■ **WHAT TO DO**
Scan the following material for the string "Locate" and copy each line in which it appears.

■ **MATERIALS PROVIDED**

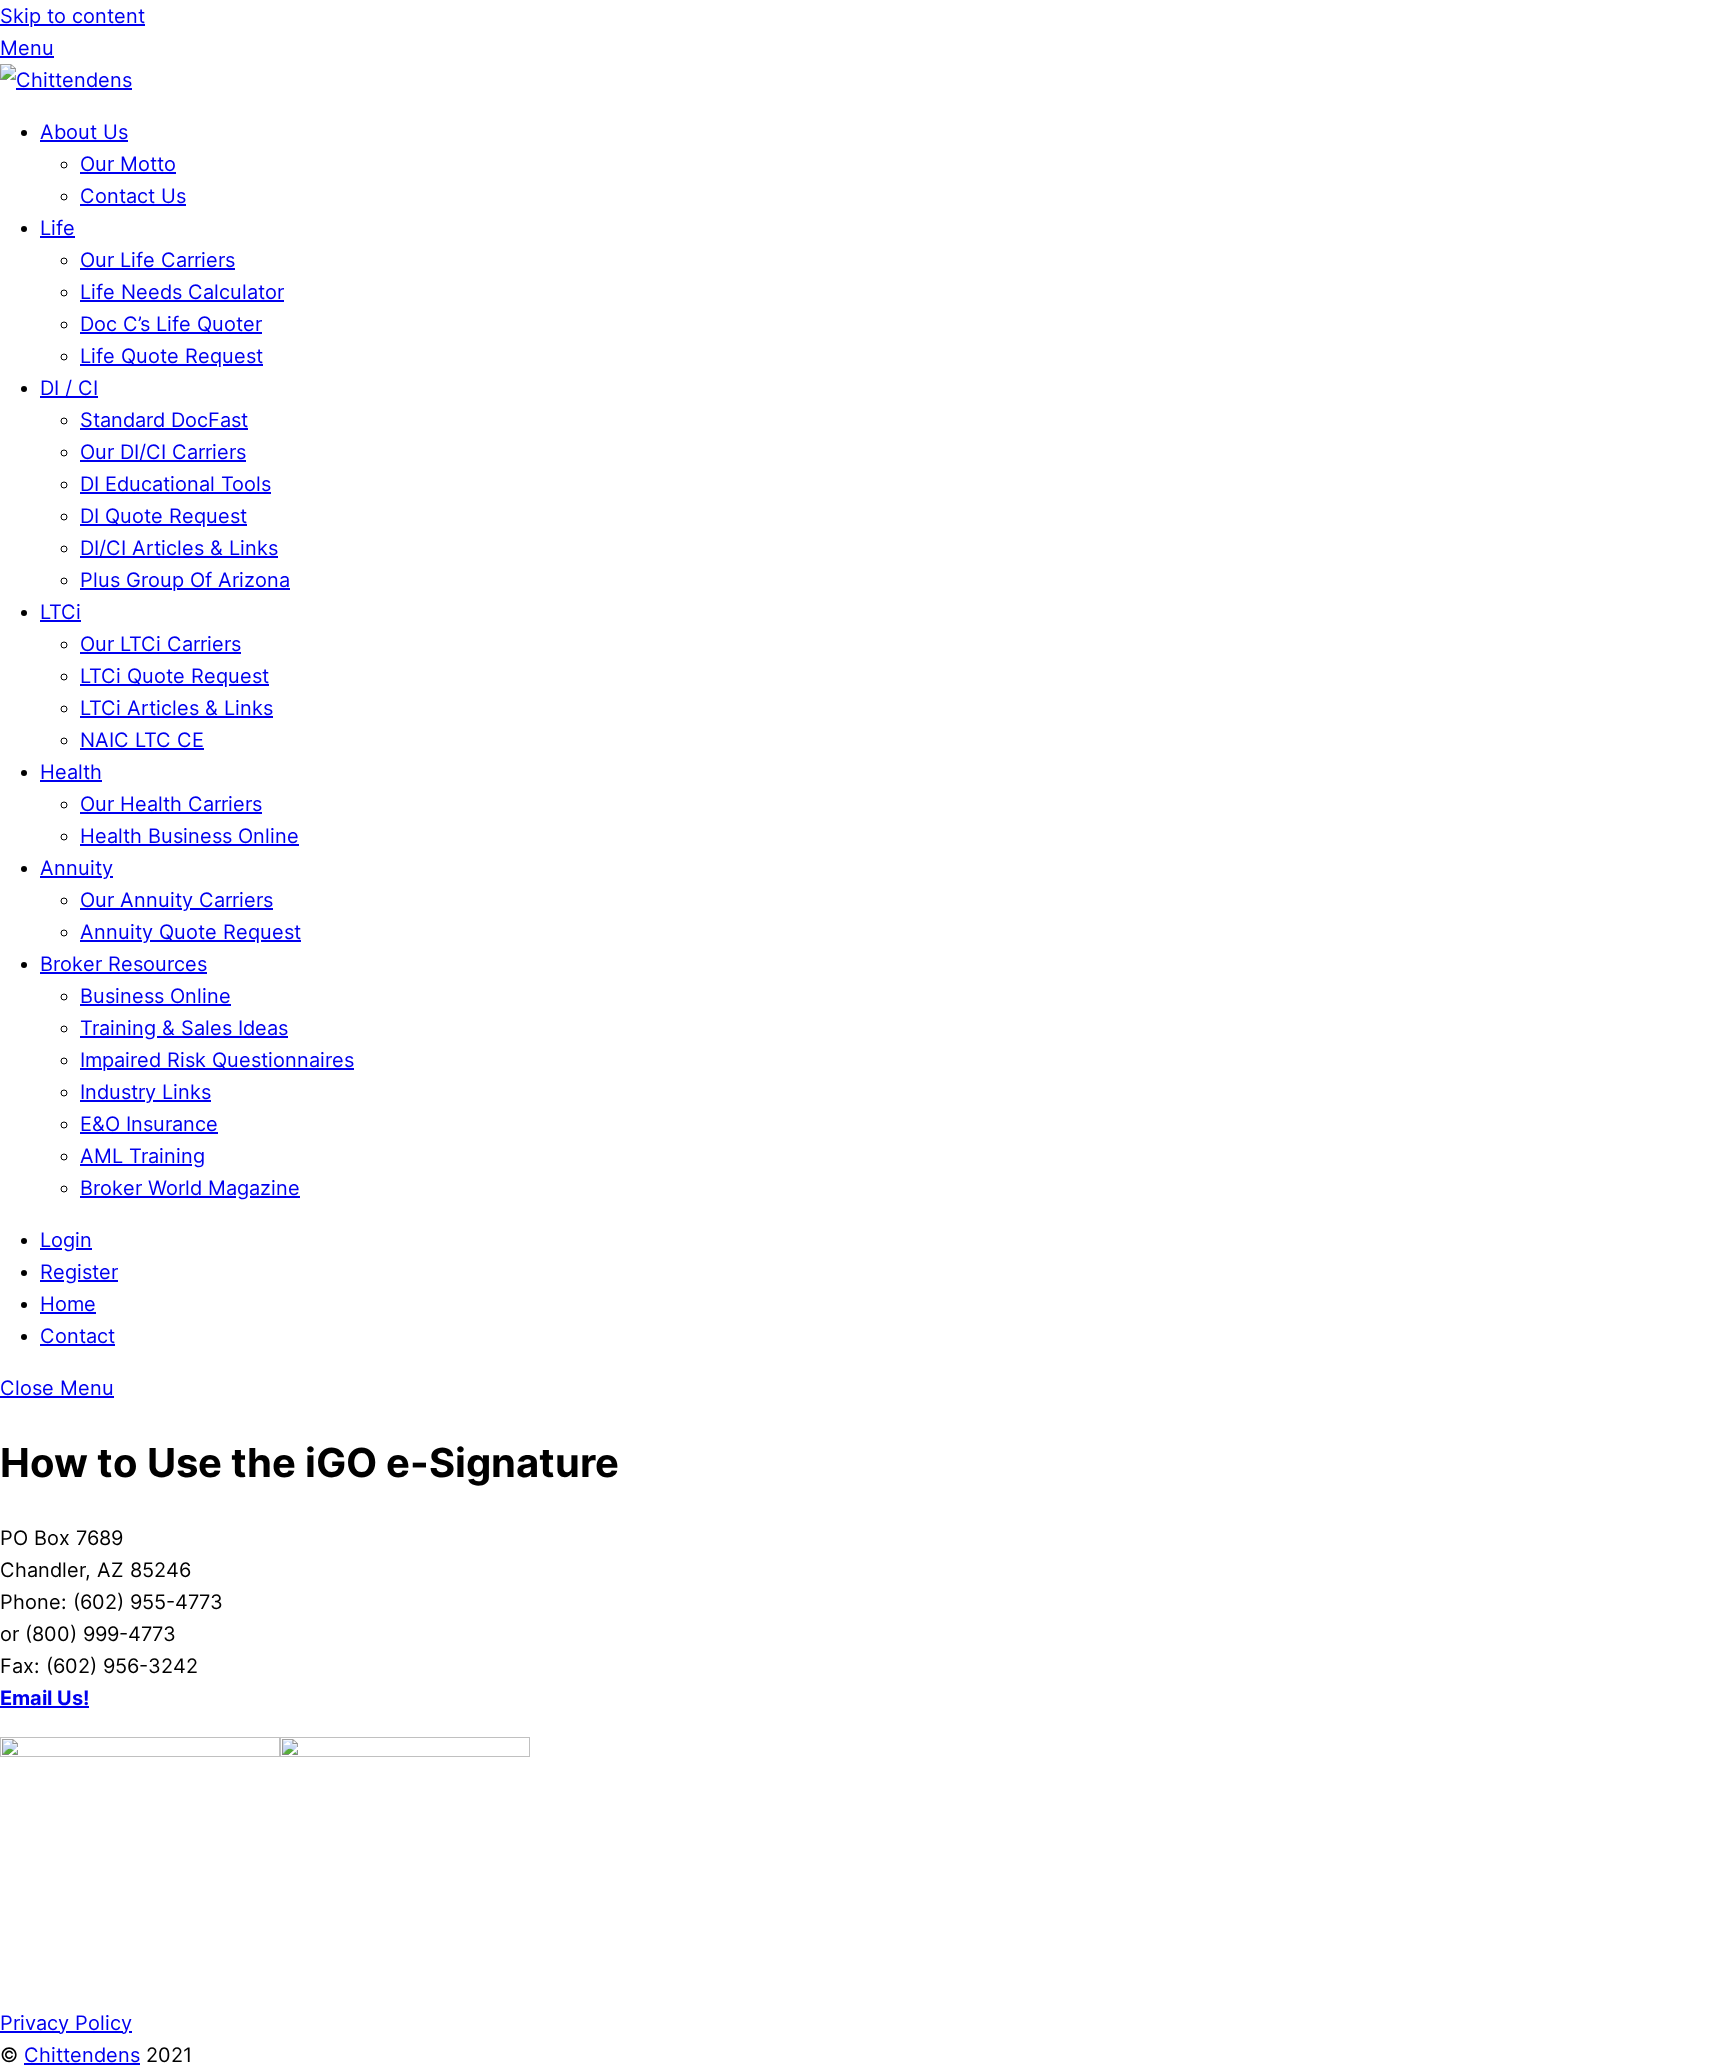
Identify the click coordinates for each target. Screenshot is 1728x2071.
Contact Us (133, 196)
==
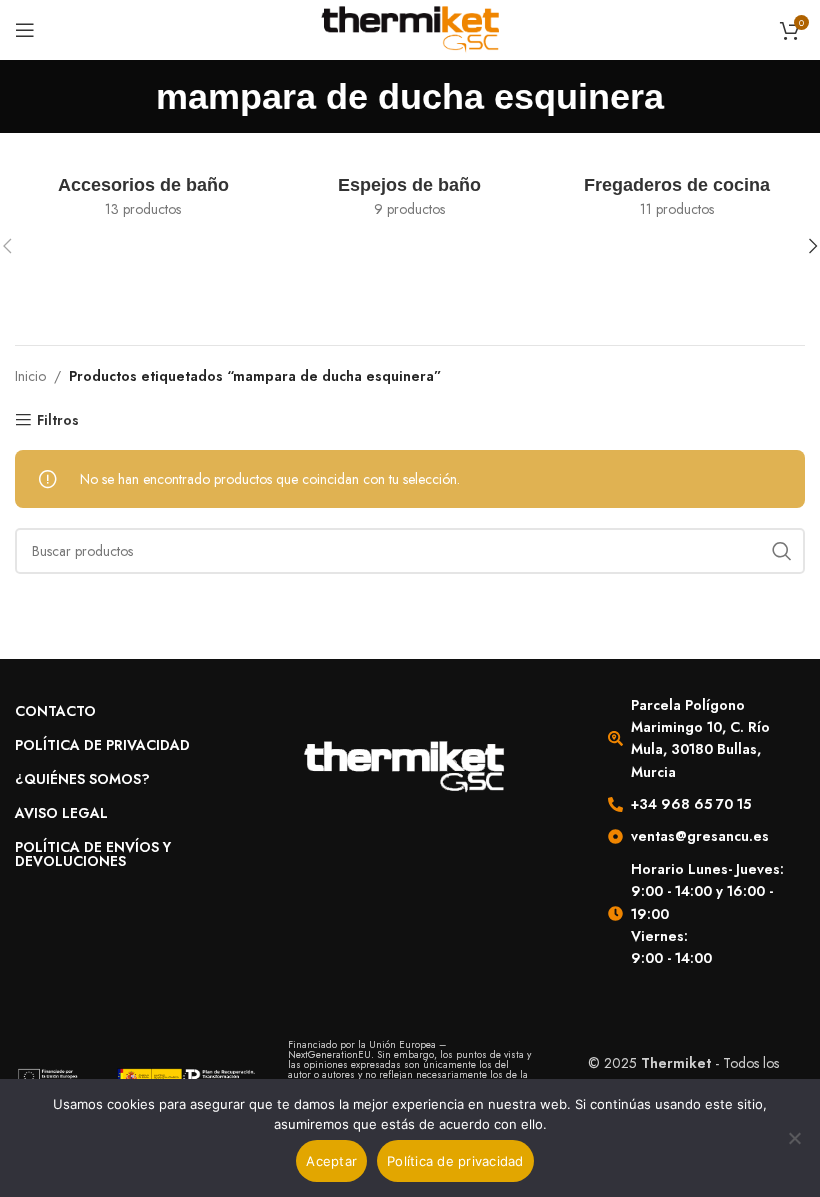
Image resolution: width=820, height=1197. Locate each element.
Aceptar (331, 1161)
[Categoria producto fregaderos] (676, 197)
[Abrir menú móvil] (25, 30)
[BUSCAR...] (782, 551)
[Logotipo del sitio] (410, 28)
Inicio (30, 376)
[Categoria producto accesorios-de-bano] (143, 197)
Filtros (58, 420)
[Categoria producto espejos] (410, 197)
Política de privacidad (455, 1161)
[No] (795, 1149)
* * *
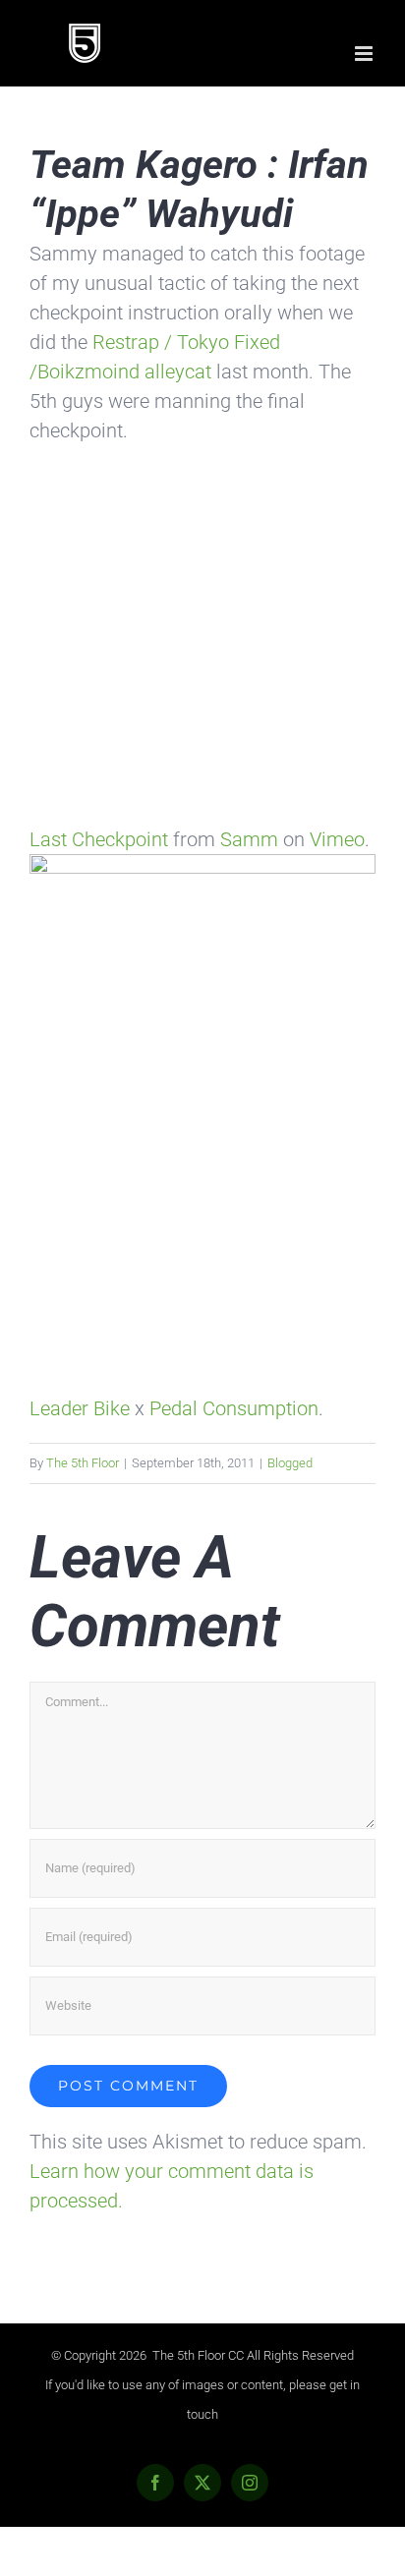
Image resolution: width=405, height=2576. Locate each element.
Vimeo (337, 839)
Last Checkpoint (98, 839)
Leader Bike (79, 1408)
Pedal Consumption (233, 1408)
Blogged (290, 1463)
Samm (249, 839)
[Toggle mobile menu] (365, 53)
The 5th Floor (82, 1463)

■ **TASK OUTPUT**
Image resolution: width=820, height=1197. Locate each element.
Image resolution: width=405, height=2576. Locate each element.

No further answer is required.